Another pressure line reinforces this interface: some people moving from NHS-funded continuing care into council-funded care. That transfer can quickly worsen local authority costs while making the system look stable from the outside. It is one of the less visible drivers of adult social care overspend, and a reminder that social care budgets are often absorbing pressure displaced from elsewhere in the public sector.

What this means for the sector

The cross-council pattern here is sharper than the usual story about rising demand. Doncaster and Nottinghamshire show three things happening at once.

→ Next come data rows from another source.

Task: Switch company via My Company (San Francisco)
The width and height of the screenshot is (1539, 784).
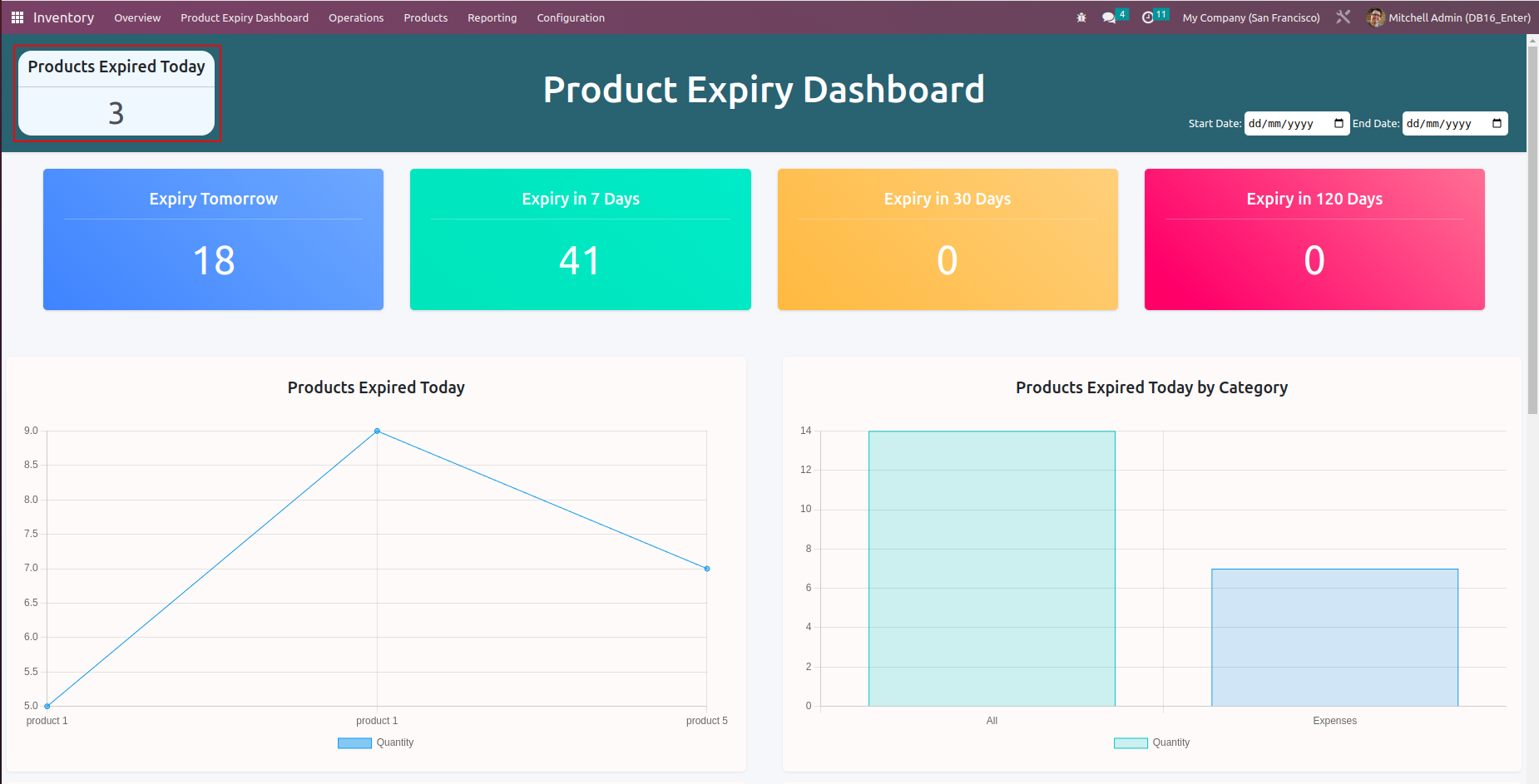Action: [x=1250, y=17]
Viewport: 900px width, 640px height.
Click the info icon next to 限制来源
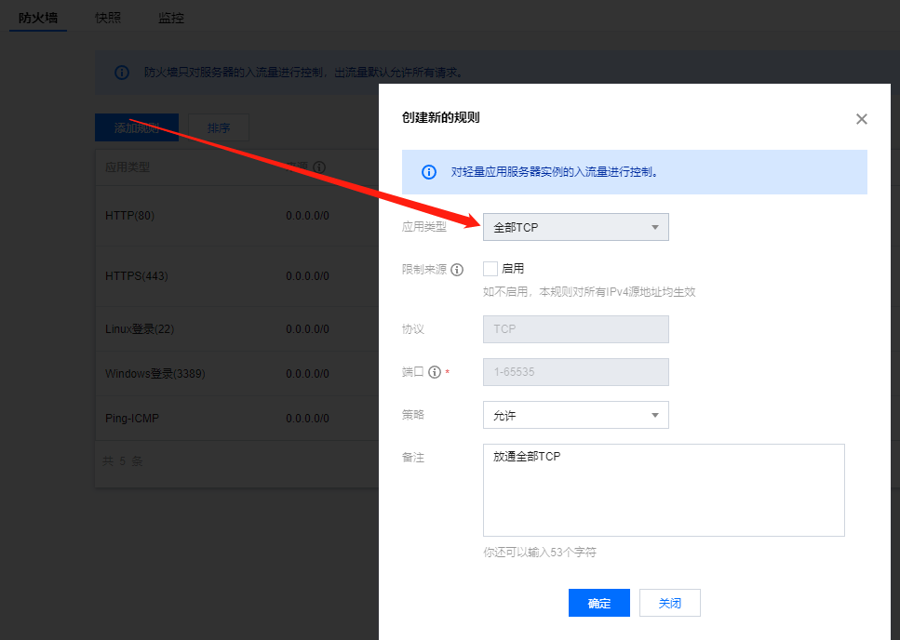click(x=457, y=270)
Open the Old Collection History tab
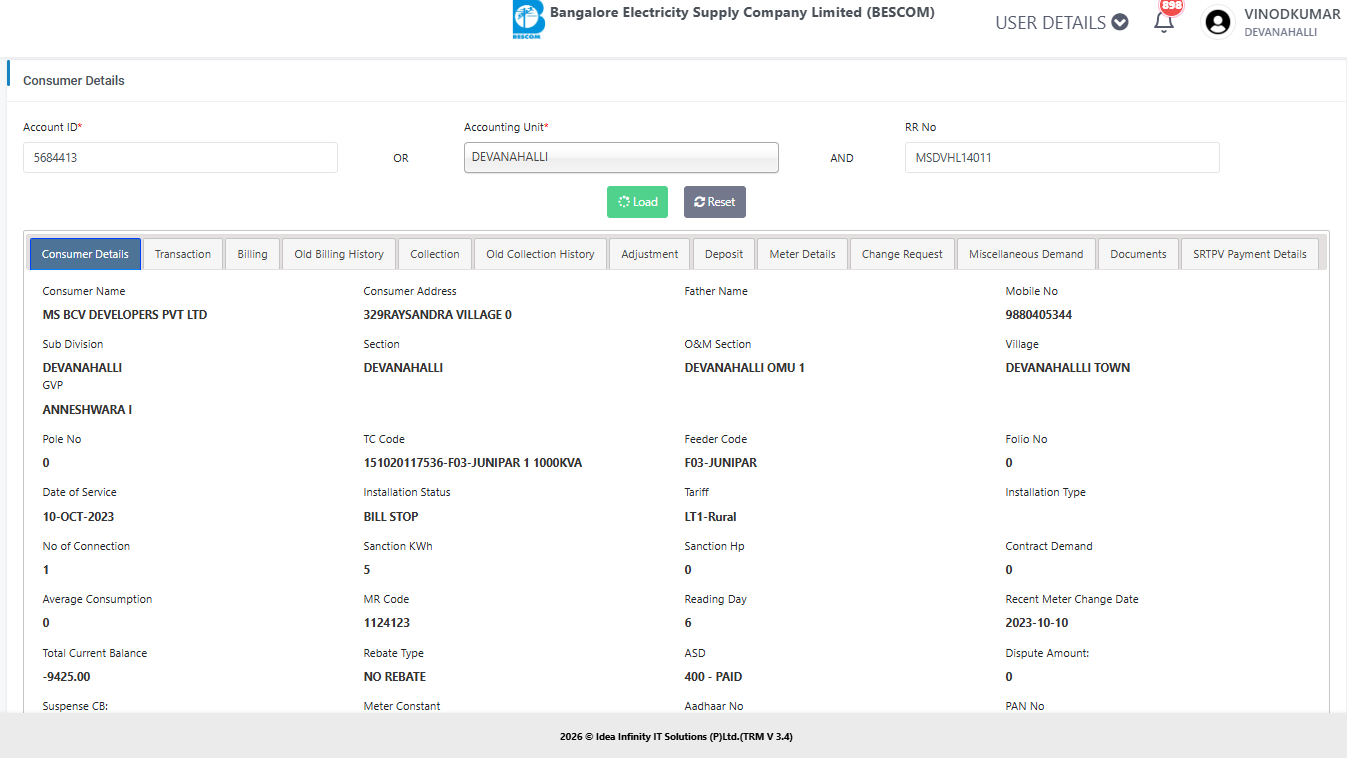 coord(540,254)
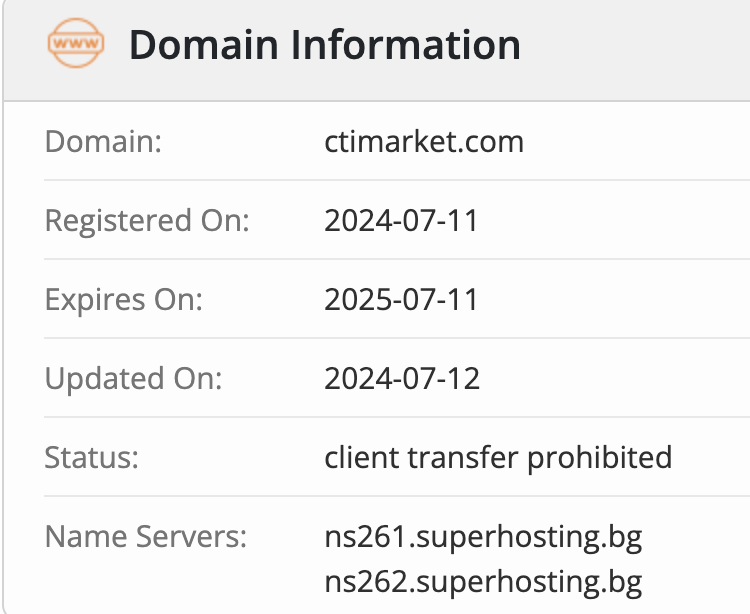The image size is (750, 614).
Task: Select the registered date 2024-07-11
Action: (401, 221)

First, social care is taking a bigger share of available revenue and shaping wider budget policy, including council tax and savings decisions. Second, the stress is becoming operationally measurable through backlogs, safeguarding delays and high-cost placement dependence. Third, councils are trying to stabilise the provider market with uplifts, grants and interim frameworks while also talking about prevention and reform.

That combination tells us the sector is entering a more difficult phase. The old model was fiscal pressure leading to savings plans. The current model is fiscal pressure plus operational strain leading to targeted market interventions. That is more urgent, more visible to residents and more commercially specific.

Suppliers should pay particular attention to the difference between stated strategy and actual spend. The live opportunities are not just in large transformation programmes. They are in the places where councils have admitted service stress: annual review backlogs, safeguarding workflows, out-of-area placements, home care capacity, residential frameworks, fair pay pass-throughs, and digital systems that are now being treated as safety-critical.

Residents and civic observers should watch for the same mismatch. If a council talks about prevention but keeps reporting rising placement costs, review backlogs and repeated overspends, the system is still operating too late in the pathway. That is the practical test of whether reform is taking hold.

Actionable takeaways

For suppliers

  • In Nottinghamshire, the residential and nursing care framework timetable is the clearest time-bound signal: current framework extended to 30 June 2026, interim framework running to March 2028, with full Procurement Act procurement planned for April 2028. That is a defined engagement window.
  • Backlog figures of 4,512 annual reviews and 184 safeguarding inquiries waiting suggest demand for assessment capacity, workflow support, triage tools and managed service offers that can show immediate operational impact.
  • Doncaster’s £234.1 million draft revenue budget for 2026/27, with social care spending over £120 million a year, points to a council that will favour costed, practical offers over broad transformation rhetoric.
  • Children’s placement overspends of £1.81 million and around £2 million indicate opportunity in fostering recruitment, kinship support, local residential alternatives and edge-of-care services.

For residents

  • Watch whether councils reduce waiting lists for annual reviews and safeguarding inquiries. Those are concrete indicators of whether adult social care is becoming safer and more responsive.
  • Follow placement trends in children’s services. Continued out-of-area overspends usually mean children are still being placed far from home and local provision remains insufficient.
  • Council tax rises tied to the adult social care precept are not solving the pressure on their own. The more important question is whether that extra revenue changes delivery performance.

For partners and voluntary sector organisations

  • Family help reform, integrated front-door arrangements and co-production boards create openings to influence service design before procurement is fixed.
  • Better Care Fund allocations remain important, especially where councils are trying to ease discharge and intermediate care pressure without overloading core budgets.
  • Where councils are explicitly supporting provider rates and fair pay, there is a stronger case for collaborative workforce planning rather than short-term crisis commissioning alone.